| RECORDS SUPPLIED |
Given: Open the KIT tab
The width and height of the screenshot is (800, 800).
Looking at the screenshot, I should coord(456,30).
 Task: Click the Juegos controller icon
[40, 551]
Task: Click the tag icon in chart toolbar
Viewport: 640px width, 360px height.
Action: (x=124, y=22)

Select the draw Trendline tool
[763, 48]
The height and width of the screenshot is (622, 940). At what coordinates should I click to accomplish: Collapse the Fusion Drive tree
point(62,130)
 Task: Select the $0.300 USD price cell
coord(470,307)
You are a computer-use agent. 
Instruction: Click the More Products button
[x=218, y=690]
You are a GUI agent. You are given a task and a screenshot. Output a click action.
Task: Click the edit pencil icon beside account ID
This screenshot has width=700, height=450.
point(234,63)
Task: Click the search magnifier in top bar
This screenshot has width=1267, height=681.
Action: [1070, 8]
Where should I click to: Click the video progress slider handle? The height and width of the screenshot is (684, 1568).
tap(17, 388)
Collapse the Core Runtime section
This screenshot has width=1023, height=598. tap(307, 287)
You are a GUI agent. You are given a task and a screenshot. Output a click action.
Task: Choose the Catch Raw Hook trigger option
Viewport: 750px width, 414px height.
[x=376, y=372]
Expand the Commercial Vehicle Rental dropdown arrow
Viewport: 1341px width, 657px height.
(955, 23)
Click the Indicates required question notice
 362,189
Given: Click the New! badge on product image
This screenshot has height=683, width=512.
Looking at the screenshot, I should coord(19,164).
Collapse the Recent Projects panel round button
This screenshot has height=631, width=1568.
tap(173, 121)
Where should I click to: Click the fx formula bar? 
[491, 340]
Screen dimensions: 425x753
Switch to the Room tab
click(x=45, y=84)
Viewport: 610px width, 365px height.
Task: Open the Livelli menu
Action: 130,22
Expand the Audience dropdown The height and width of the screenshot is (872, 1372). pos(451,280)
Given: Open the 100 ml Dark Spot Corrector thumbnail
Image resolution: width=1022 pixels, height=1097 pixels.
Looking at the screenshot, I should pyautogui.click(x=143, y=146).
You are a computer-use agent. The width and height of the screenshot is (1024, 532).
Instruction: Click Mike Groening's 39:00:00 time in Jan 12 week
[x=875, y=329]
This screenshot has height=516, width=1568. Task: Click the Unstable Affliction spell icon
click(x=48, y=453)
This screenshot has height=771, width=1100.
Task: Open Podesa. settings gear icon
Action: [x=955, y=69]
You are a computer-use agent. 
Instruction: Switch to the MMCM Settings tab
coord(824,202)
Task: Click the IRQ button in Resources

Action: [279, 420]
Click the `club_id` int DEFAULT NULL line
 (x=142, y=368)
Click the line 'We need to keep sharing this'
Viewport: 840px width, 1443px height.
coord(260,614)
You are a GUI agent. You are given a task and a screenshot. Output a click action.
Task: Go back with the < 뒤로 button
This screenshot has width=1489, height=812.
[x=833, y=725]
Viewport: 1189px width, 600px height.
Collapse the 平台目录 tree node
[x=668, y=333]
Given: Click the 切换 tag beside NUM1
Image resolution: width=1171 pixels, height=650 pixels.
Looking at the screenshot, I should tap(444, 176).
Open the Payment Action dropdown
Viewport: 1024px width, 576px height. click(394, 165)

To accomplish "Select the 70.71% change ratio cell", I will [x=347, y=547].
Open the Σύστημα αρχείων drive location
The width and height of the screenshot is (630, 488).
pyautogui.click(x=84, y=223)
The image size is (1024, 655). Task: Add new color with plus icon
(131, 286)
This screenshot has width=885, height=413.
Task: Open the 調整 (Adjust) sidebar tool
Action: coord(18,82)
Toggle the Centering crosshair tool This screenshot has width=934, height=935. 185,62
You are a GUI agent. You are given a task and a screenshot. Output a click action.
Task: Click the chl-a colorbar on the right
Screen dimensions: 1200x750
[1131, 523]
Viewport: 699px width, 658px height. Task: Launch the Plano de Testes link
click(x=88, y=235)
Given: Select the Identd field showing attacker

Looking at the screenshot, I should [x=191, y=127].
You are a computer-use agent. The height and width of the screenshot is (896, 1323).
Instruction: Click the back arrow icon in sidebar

| DIRECTIONS FOR THIS TASK |
Looking at the listing above, how many of its lines contain "back"? Say only the number.

| THE ANSWER |
2